The largest river delta in Europe—the Rhône River Delta—lies just south of the town of Arles, France. Known as the Camargue, this area—located within the aptly named Bouches-du-Rhône (Mouths of the Rhône) Department—is a vast plain dotted with brine lagoons (étangs), sandbars, and marshlands surrounded by a large area of rich agricultural cultivation.

The Camargue is tucked between the two arms of the Rhône River Delta—the Grande Rhône (on the eastern edge), and the smaller Petite Rhône (along the west). A large portion (as much as a third of the total area) is a protected nature reserve and part of the Parc Naturel Régional de Camargue. The area is one of the few European habitats for the Greater Flamingo and home to hundreds of species of unique flora and fauna, including the beautiful, white-grey, semi-wild breed of Camargue Horses.

Aside from the protected areas, ranching and agriculture rule the Camargue. The region is one of the largest producers of rice in Europe and has achieved a protected geographical indication (PGI/IGP) for Riz de Camargue, cultivated since the 1600s.  The rice fields in the area provide most of the rice consumed in France and also allow for the other main crops of the Camargue—including cereal gains and grapevines—by desalinating the water and soil.

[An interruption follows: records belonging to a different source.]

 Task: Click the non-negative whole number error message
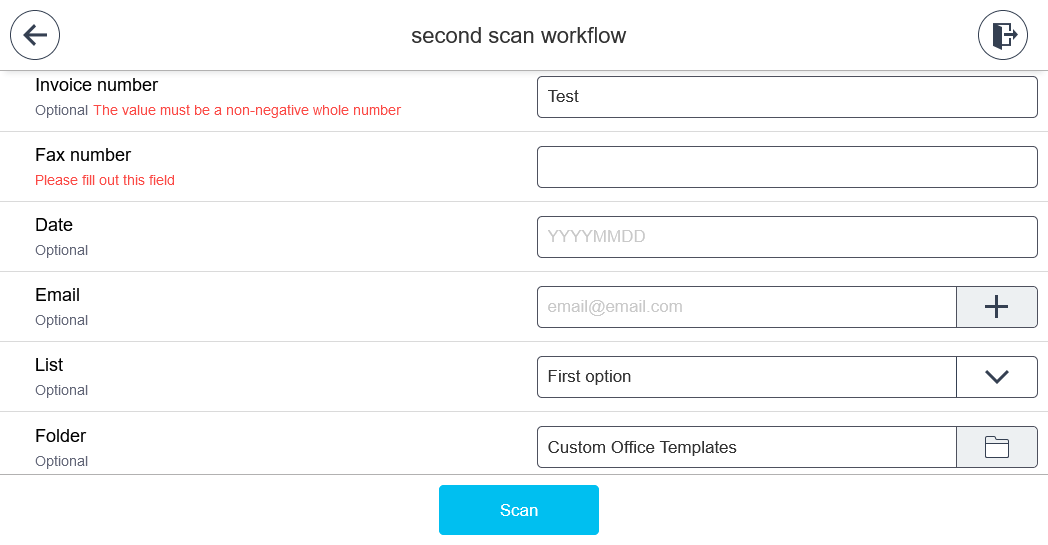pos(247,110)
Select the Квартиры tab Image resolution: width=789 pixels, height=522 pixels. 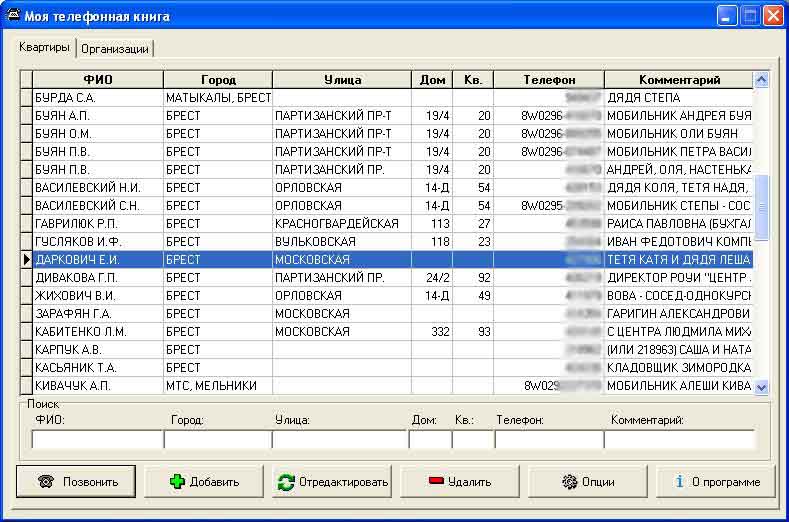(x=45, y=47)
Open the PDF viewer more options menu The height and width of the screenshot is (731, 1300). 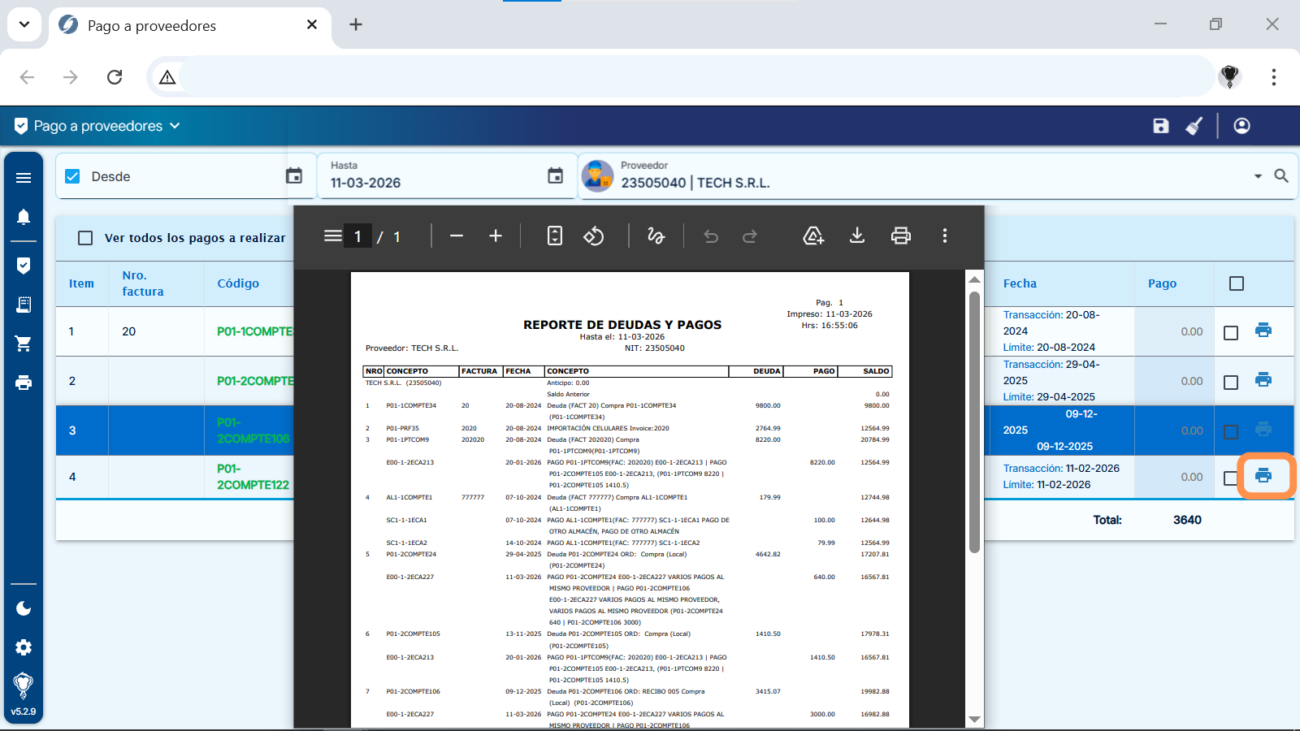coord(944,236)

The best-known wine of the region is bottled under the Sable de Camargue PGI. As befits the area’s location—on the Mediterranean Coast and tucked between Provence, the southern Rhône Valley, and the eastern reaches of the Languedoc—94% of the wine produced is rosé. Vin gris (a very pale pink style of rosé produced via direct press followed by little-to-no maceration time on the grape skins) and gris de gris (an ultra-pale vin gris made from lighter/thinner-skinned grapes) are regional specialties. Whites, reds, and sparkling wines mare made in small amounts; and all of the wines are meant to be delicate, fresh, and reflective of the ethereal landscape and sable (sand)-based soils of the area.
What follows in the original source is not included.